> [Assignment]: Leave out the pictures and print precisely the lines from the line with "Screen dimensions: 1488x585" to the final line of the entries, both ends included.

§

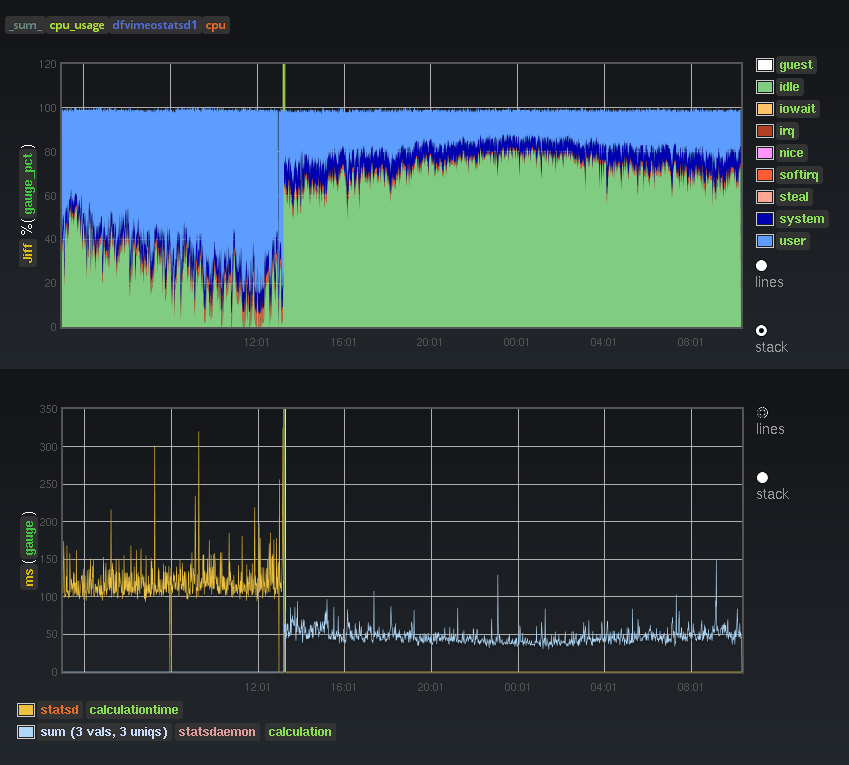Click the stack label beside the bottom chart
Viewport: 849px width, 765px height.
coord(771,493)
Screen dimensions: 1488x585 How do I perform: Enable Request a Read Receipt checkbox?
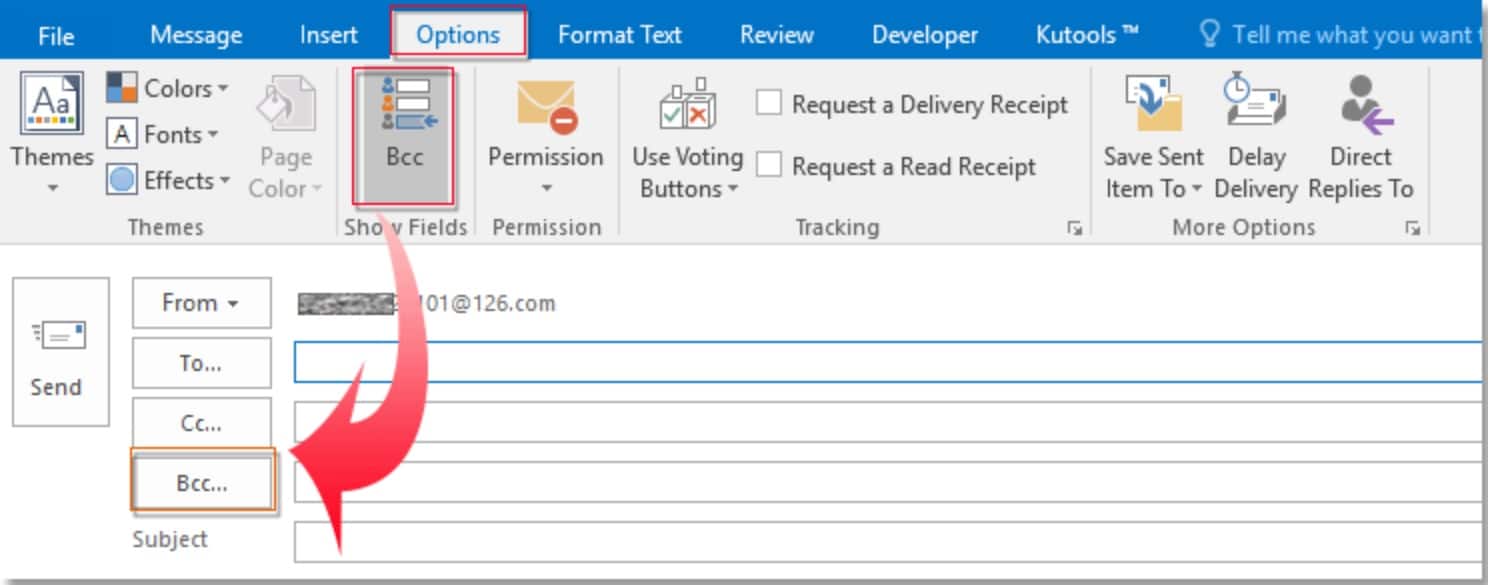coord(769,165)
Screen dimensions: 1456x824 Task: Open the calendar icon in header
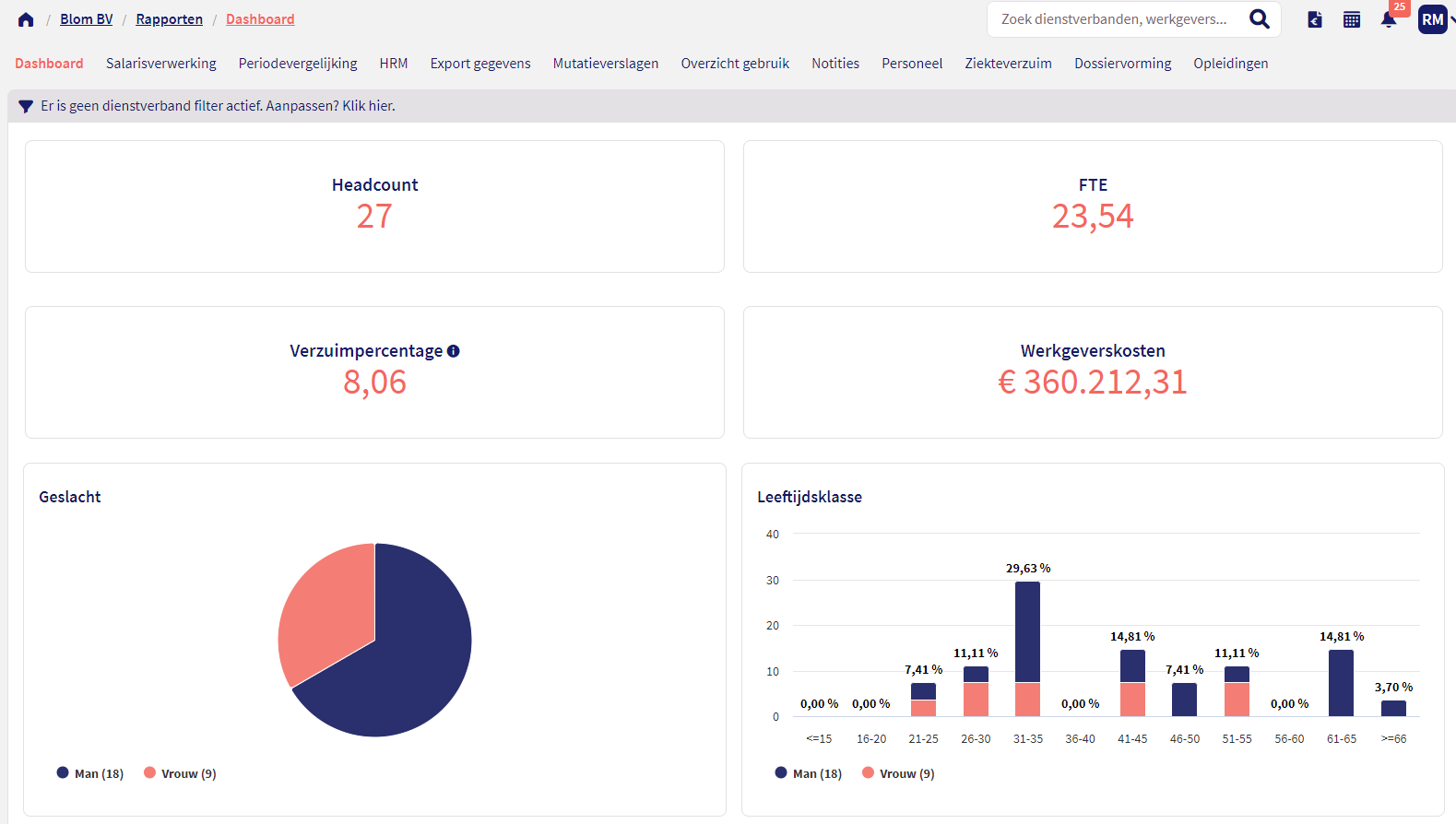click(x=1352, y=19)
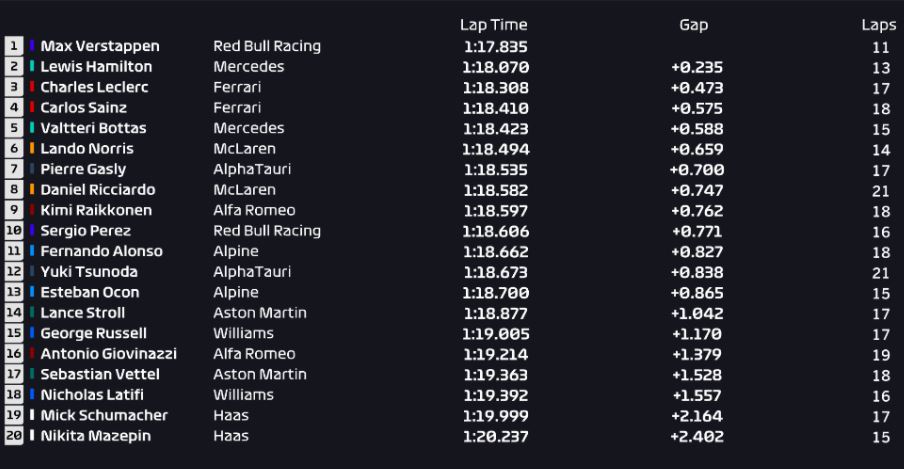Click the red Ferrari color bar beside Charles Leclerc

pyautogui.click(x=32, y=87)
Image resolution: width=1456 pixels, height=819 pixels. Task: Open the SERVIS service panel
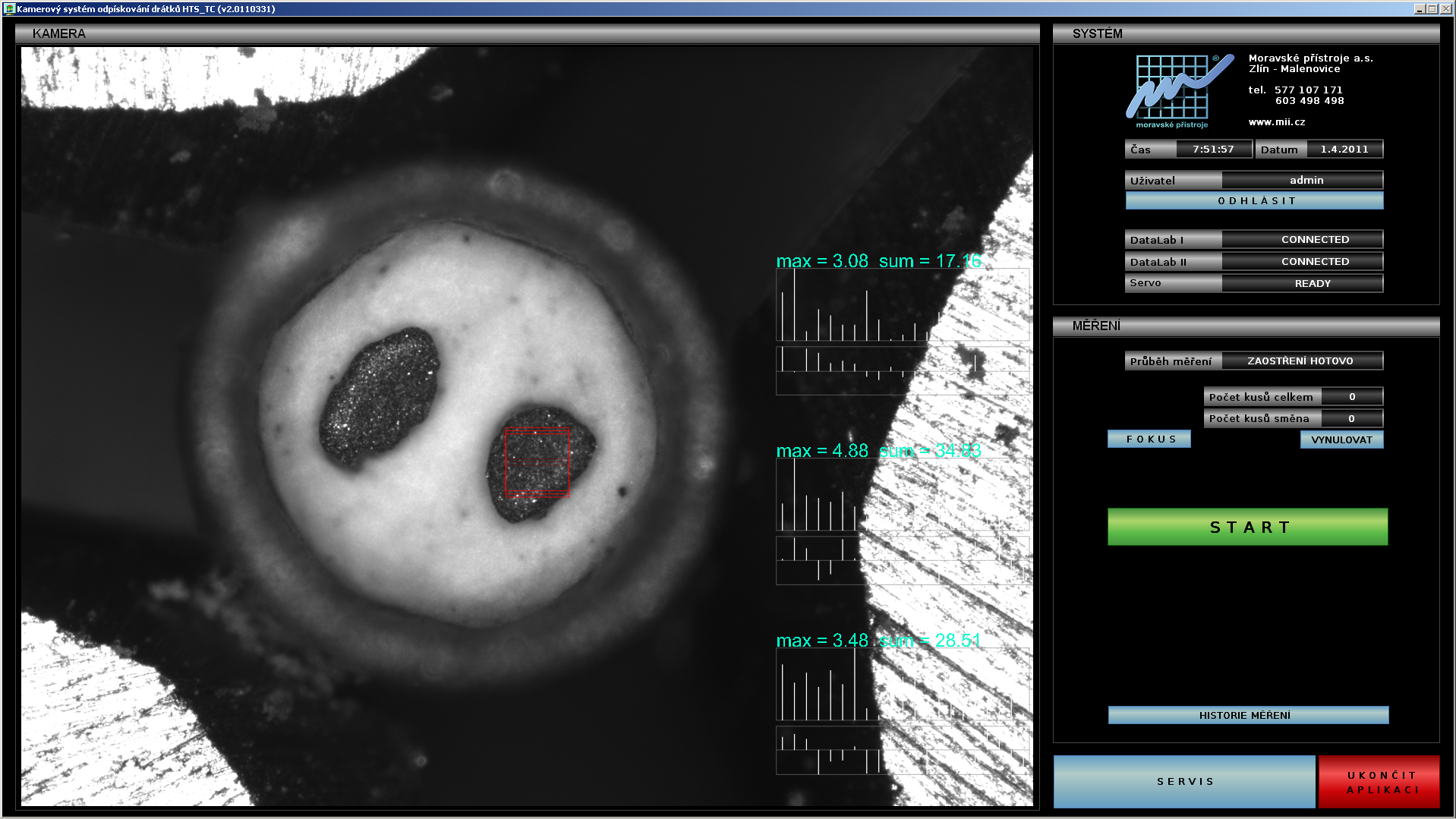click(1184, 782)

§

> [Task result]:
Screen dimensions: 1488x585 How do I perform: Enable Request a Read Receipt checkbox?
coord(769,165)
Screen dimensions: 1456x824 Task: Open the calendar icon in header
click(x=1352, y=19)
Click the red Ferrari color bar beside Charles Leclerc

pyautogui.click(x=32, y=87)
Image resolution: width=1456 pixels, height=819 pixels. Task: Open the SERVIS service panel
click(1184, 782)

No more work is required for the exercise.